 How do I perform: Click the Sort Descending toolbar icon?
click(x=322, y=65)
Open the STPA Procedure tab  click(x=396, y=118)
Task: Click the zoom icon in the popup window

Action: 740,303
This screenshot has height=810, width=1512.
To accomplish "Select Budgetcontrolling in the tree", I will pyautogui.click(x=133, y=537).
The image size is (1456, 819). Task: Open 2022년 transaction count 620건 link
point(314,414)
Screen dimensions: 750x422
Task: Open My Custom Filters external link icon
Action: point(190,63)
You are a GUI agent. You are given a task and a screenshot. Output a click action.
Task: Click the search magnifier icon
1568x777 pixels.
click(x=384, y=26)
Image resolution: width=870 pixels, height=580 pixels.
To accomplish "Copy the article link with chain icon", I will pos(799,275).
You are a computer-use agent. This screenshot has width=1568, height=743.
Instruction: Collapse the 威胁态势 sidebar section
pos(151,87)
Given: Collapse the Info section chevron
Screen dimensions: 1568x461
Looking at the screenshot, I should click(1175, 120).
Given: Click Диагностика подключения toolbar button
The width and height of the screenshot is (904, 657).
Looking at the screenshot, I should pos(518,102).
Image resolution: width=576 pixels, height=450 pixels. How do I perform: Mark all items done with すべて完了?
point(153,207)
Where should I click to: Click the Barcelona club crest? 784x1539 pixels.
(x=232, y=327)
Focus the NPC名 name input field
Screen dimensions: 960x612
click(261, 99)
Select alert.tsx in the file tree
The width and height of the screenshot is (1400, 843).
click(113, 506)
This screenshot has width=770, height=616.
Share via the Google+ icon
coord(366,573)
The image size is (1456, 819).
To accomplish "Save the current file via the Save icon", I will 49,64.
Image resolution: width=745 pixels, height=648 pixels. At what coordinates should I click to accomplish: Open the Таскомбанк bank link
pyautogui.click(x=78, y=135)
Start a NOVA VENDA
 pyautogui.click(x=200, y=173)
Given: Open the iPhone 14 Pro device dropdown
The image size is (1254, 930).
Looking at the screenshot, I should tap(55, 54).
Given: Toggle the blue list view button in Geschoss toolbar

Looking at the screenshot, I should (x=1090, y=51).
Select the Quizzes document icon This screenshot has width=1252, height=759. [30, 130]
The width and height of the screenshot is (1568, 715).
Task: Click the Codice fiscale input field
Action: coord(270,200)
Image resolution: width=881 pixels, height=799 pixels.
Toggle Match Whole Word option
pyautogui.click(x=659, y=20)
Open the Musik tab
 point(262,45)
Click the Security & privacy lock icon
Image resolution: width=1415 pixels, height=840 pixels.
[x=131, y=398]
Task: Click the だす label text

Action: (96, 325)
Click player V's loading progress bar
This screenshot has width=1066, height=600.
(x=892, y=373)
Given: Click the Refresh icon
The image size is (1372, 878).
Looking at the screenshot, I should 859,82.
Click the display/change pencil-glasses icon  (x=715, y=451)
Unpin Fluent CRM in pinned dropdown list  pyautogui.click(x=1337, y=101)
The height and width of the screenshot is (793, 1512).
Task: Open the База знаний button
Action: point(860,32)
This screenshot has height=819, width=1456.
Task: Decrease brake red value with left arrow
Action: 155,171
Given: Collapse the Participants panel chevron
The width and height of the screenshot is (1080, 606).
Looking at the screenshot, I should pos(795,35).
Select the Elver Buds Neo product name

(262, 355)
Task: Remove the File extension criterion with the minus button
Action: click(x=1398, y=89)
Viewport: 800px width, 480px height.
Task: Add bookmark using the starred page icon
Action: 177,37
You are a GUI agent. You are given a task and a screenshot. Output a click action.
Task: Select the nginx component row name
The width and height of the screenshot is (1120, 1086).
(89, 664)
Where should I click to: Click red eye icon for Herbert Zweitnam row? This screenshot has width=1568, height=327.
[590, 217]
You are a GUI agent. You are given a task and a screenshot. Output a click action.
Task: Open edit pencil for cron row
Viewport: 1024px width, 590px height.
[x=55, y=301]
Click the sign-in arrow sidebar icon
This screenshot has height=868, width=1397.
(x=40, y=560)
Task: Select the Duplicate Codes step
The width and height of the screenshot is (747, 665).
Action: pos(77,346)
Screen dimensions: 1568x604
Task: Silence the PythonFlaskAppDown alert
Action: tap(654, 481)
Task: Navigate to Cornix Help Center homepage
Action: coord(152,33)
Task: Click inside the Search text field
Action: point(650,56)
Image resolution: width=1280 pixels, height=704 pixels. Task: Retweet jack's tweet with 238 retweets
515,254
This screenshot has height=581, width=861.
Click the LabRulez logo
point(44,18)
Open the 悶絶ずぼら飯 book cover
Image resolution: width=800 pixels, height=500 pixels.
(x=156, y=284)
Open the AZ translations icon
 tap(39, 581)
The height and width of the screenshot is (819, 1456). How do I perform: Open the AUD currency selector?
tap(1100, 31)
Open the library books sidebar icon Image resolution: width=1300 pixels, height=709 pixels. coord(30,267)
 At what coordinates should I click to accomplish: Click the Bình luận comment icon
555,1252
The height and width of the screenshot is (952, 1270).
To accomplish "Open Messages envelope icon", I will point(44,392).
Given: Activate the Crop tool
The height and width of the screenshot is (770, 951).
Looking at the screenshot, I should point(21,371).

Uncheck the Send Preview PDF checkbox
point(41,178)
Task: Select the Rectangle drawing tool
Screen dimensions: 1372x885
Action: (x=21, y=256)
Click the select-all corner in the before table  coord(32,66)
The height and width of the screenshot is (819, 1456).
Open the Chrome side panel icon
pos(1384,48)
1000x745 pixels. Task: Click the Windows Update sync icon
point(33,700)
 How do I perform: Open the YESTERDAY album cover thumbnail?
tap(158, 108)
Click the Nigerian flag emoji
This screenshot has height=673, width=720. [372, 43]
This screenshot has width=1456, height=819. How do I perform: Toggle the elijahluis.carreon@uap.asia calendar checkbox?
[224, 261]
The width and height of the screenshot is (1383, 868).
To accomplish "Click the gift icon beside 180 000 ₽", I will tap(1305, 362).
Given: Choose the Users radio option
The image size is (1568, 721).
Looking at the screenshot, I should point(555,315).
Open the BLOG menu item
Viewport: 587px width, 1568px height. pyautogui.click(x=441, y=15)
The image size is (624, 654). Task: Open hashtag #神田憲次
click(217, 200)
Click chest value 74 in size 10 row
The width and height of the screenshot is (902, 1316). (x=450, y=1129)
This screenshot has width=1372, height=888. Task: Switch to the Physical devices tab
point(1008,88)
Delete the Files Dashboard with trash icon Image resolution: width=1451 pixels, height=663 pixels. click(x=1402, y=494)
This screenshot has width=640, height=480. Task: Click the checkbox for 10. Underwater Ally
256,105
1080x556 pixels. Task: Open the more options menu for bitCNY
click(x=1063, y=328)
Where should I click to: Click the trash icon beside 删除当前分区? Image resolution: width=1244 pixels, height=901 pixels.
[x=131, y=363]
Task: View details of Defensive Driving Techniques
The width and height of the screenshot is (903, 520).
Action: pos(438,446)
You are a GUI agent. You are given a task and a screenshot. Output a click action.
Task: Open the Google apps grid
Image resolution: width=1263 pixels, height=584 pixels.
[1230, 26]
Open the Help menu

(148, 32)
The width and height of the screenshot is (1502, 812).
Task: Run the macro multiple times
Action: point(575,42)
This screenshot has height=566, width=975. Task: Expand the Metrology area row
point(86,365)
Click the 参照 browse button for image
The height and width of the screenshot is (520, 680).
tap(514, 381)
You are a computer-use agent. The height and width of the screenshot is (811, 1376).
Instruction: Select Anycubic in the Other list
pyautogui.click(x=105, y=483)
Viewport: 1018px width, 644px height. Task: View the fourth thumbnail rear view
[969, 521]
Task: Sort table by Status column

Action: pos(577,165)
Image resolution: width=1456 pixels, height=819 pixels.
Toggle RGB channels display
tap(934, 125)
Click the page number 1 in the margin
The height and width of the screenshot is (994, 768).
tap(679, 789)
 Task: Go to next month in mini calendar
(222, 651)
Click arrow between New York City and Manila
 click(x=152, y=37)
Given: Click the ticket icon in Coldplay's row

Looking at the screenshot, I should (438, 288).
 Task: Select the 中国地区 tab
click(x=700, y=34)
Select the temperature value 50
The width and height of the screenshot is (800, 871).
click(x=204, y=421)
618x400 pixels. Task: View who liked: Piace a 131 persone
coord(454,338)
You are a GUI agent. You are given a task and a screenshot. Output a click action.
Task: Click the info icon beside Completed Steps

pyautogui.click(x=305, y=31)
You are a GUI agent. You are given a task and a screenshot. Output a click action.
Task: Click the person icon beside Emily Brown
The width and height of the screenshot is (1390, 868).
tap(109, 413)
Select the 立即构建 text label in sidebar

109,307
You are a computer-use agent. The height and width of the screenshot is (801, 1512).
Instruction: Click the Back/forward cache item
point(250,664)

──────

What you will do: Print the material exactly as it appears, starting at the first line and ending with the line that contains "Action: point(190,63)".

Final result:
 How do I perform: Click the Sort Descending toolbar icon?
click(x=322, y=65)
Open the STPA Procedure tab  click(x=396, y=118)
Task: Click the zoom icon in the popup window

Action: 740,303
This screenshot has height=810, width=1512.
To accomplish "Select Budgetcontrolling in the tree", I will pyautogui.click(x=133, y=537).
The image size is (1456, 819). Task: Open 2022년 transaction count 620건 link
point(314,414)
Screen dimensions: 750x422
Task: Open My Custom Filters external link icon
Action: point(190,63)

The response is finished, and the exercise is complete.